Many of [those he appointed] were remarkable justices who made terrific contributions to our jurisprudence. Some are very well known, like Hugo Black, William O. Douglas, Felix Frankfurter, and Robert Jackson … some less well known, such as Frank Murphy and Wiley Rutledge. 

It’s a very interesting contrast to the current Supreme Court, as regards the backgrounds of the justices. Only one of the justices on the CourtCliff Sloan during the war years had any federal judicial experience at all, and that was Wiley Rutledge. Almost all of the justices had very prominent public lives and had exercised very significant public responsibility. You had former senators, a former governor, former attorneys general, a former chair of the Securities and Exchange Commission, a leading public intellectual … a very sharp contrast to today’s Court, where almost all of the justices previously served as federal appellate judges.

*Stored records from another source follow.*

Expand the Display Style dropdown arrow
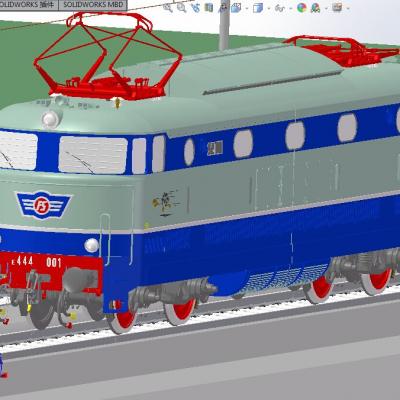Screen dimensions: 400x400 click(268, 8)
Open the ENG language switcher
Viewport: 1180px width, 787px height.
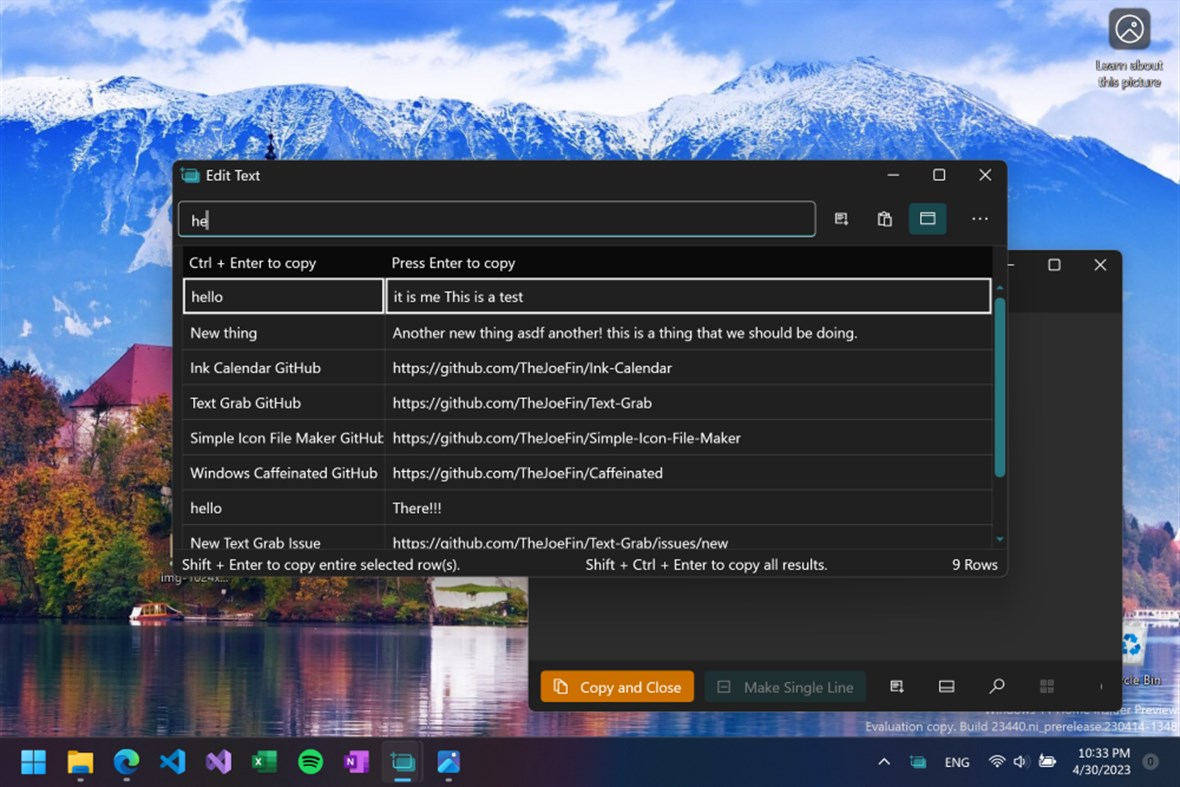pos(956,762)
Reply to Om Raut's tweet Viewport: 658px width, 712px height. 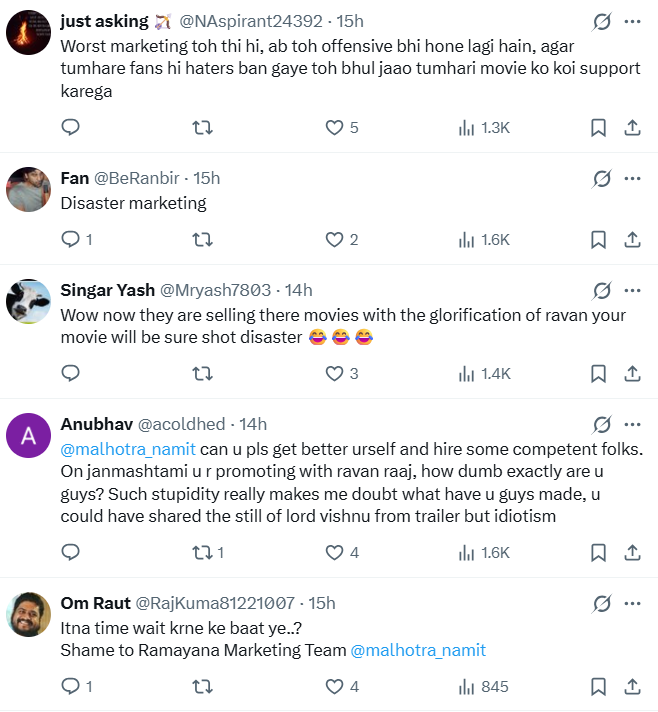tap(77, 687)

At the same time, there was one serious problem that arose from the Roosevelt appointees, which wasn’t just the number of justices that he appointed … they all revered him. They adored him, and they worked very closely with him on a wide range of issues. In cases where it would have required crossing FDR, confronting him in some very striking cases, the justices refused to do so.

As a result of their failure, their unwillingness, to confront President Roosevelt, the Court issued some of the worst decisions [like Korematsu] in its history. It shows the dangers and the catastrophes that can result when justices refuse to confront the president that appointed them or their political patrons. 

Would a code of ethics have addressed concerns about the Supreme Court in FDR’s time? Will it address ethics issues facing the Court now? 

I think that a binding code of ethics, then or now, is not a magic bullet that is going to solve all problems, but whatever the limitations of a code of ethics, it is far worse not to have one. To me, it is common sense that you should have a binding code of ethics … common sense that the political activities by the justices during the war years should have been prohibited.

In addition, there should be a very strong sense of ethical norms. Looking at the War Court, it should be obvious that a justice should not be working out of the White House and acting as an intermediary for the White House on legislation, including legislation that might come before the Supreme Court, the way James Byrnes did. It should be obvious that when a justice, like William O. Douglas, is prominently mentioned as a vice presidential candidate, he should definitively rule himself out as a candidate, or he should leave the Court. It seems to me that those are very basic, practical positions. 

It seems to me equally clear that we should have a binding ethics code today. It should cover political activities. It should cover financial activities. It is crucial to respect for the Court and the integrity of the Court. One more point: The War Court justices we’ve been discussing were appointed by a Democratic president. It highlights the fact, in my mind, that this is not a partisan issue. I think it is very unfortunate that the current debate over a code of ethics has become, to some extent, a partisan issue. This should be a bipartisan cause. 

What other historical lessons or considerations are relevant to current discussions regarding the Court? 

There are a couple of very important historical lessons. The first is that the constitutional principles that were forged … on issues such as recognizing the right to reproductive freedom by striking down a compulsory sterilization law; the importance of a strong view of voting rights and striking down the all-white primary in the South; the importance of government flexibility and authority in dealing with novel problems and complex crises … all of those are, I think, very powerful lessons for us today. These decisions were central in our existential fight for freedom and democracy, and I think that they should continue to be a guiding star for us today.

Second, the importance of the willingness of justices to stand up to the president who appointed them, and their political patrons, is especially significant today, during a time in which votes by justices correlate with the positions of the party of the president who appointed them more than at any other time in history. A decision like Korematsu shows the disaster that can result.